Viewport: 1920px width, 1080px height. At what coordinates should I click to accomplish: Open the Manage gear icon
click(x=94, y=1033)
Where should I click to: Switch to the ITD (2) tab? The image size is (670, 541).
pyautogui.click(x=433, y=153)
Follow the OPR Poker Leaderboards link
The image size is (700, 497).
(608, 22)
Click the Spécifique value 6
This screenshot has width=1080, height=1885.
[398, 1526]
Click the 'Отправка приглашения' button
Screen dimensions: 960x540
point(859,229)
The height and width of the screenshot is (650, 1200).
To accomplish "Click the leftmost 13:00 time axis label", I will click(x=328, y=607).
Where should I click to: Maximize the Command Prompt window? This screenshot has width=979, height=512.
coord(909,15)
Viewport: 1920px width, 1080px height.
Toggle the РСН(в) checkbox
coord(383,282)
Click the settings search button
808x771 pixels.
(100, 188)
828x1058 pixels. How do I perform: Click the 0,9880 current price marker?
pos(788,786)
----------------
- Required work:
Write out every line of the rows above as a JSON list of strings, one string per line, skipping any blank lines.

- Reply to the task:
[
  "Viewport: 1920px width, 1080px height. At what coordinates should I click to accomplish: Open the Manage gear icon",
  "click(x=94, y=1033)",
  "Where should I click to: Switch to the ITD (2) tab? The image size is (670, 541).",
  "pyautogui.click(x=433, y=153)",
  "Follow the OPR Poker Leaderboards link",
  "The image size is (700, 497).",
  "(608, 22)",
  "Click the Spécifique value 6",
  "This screenshot has width=1080, height=1885.",
  "[398, 1526]",
  "Click the 'Отправка приглашения' button",
  "Screen dimensions: 960x540",
  "point(859,229)",
  "The height and width of the screenshot is (650, 1200).",
  "To accomplish \"Click the leftmost 13:00 time axis label\", I will click(x=328, y=607).",
  "Where should I click to: Maximize the Command Prompt window? This screenshot has width=979, height=512.",
  "coord(909,15)",
  "Viewport: 1920px width, 1080px height.",
  "Toggle the РСН(в) checkbox",
  "coord(383,282)",
  "Click the settings search button",
  "808x771 pixels.",
  "(100, 188)",
  "828x1058 pixels. How do I perform: Click the 0,9880 current price marker?",
  "pos(788,786)"
]